Facing the largest student uprisings since South Africans toppled apartheid, President Jacob Zuma pledged Friday to halt tuition fee increases in the year 2016—prompting declarations of victory, as well as calls to continue the mass mobilizations until free education is won for all.
"A famous victory won by the hard struggle of students. We are all humbled," Salim Vally, associate professor of education and director of the Center for Education Rights and Transformation at the University of Johannesburg, told Common Dreams. "The determination and resoluteness of the students forced the hand of government. This was clear to many even before the sun rose this morning."
"Many lessons learned and an incredibly important educational experience for us all," Vally continued. "Foremost of which is that unity and mass struggle works."
Following a meeting with student organizers and university management, Zuma announced to reporters: "On the matter at hand we agreed that there will be a zero increase of university fees in 2016."
The president's concessions were met with widespread celebration, but not all expressed satisfaction. "We should be having free education," said 18-year-old Bongani Shabangu, who is studying education at a Pretoria university, in an interview with The Irish Independent. "Most of us are from poor families."
And, when large crowds rallied outside the main government complexes in Pretoria on Friday to demand that Zuma address them directly, police forces pelted them with water cannons, stun grenades, and tear gas.
What's more, many are still furious at police brutality against protesters and are calling for the government to drop steep charges levied against dozens of demonstrators who were detained.
Patrick Bond, professor of Political Economy at the University of the Witwatersrand in Johannesburg, told Common Dreams that students have won a "historic victory over South African neoliberalism."
However, he continued: "Other student demands remain outstanding: free tertiary education for poor and working people as the overall goal, and an end to labor casualization and outsourcing for low-paid university workers. Many such workers barely receive $100/month, and with a poverty line of $60/person/month, raising a family on starvation wages is impossible."
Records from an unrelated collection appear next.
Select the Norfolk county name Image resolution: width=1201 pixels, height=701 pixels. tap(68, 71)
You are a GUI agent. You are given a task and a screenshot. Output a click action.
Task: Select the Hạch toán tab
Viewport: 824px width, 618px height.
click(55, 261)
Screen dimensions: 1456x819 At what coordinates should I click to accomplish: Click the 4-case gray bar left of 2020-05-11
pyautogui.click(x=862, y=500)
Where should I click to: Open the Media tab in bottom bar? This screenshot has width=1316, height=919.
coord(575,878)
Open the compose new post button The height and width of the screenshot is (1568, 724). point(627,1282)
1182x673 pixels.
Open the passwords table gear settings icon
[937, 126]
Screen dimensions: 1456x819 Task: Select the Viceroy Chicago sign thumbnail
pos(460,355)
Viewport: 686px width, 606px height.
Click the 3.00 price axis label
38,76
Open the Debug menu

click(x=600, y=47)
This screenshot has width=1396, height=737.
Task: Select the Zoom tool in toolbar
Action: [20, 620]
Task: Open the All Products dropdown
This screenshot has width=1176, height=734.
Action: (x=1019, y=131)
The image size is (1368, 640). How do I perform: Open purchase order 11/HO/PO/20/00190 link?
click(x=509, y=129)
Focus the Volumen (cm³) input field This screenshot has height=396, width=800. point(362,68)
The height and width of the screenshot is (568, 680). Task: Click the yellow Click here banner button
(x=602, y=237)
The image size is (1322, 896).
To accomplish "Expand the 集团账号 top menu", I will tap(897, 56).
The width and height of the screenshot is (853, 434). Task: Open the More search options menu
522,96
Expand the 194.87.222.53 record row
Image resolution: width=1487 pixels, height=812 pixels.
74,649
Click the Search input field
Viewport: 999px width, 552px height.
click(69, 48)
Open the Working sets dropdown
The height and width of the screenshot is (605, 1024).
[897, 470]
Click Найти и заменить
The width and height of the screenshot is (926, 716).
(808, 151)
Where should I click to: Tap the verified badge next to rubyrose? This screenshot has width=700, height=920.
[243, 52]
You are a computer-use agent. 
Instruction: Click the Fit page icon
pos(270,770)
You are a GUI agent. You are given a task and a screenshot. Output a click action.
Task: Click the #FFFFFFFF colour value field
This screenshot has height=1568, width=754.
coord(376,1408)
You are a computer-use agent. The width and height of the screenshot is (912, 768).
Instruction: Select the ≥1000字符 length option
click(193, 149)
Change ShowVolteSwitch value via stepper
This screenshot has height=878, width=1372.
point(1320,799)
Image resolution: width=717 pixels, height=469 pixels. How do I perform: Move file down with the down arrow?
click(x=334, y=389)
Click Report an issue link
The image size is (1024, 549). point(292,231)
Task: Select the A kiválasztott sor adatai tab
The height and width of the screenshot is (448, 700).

Sparked by tuition hikes of up to 11.5 percent at numerous universities, weeks of student protests have swept at least 18 campuses and shut down the country's top universities. Many are calling for free education, in a society beset with deep inequities. "The current system continues to exclude most black South Africans and other historically disadvantaged groups," anthropologist Vito Laterza explained at the blog Africa is a Country.
As thousands rallied Thursday at the ruling ANC's headquarters in Johannesburg, student leader Mcebo Dlamini declared: "The ANC government will never give us free education. We must take it."
The protests follow the ongoing Rhodes Must Fall movement of "students and staff members mobilizing for direct action against the reality of institutional racism at the University of Cape Town"—which is working towards the long-term goal of decolonizing higher education. Their demands include the implementation of "a curriculum which critically centers Africa and the subaltern" and the removal of "all statues and plaques on campus celebrating white supremacists."
According to Bond, the mass protests that brought Friday's concessions constitute a "boost to anti-austerity activism" that is especially relevant given a series of punishing reforms advocated by Finance Minister Nhlanhla Nene.
"A victory has been won but the battle for free quality public education from pre-primary to higher education continues," Vally said. "The market orientation of higher education remains, and it reproduces and reflects the inequalities of the wider society. This includes privatization, outsourcing, competitiveness, user-fees, racism, patriarchy and managerialism."
Vally added: "We now have the beginning of a new movement increasingly steeled in struggle."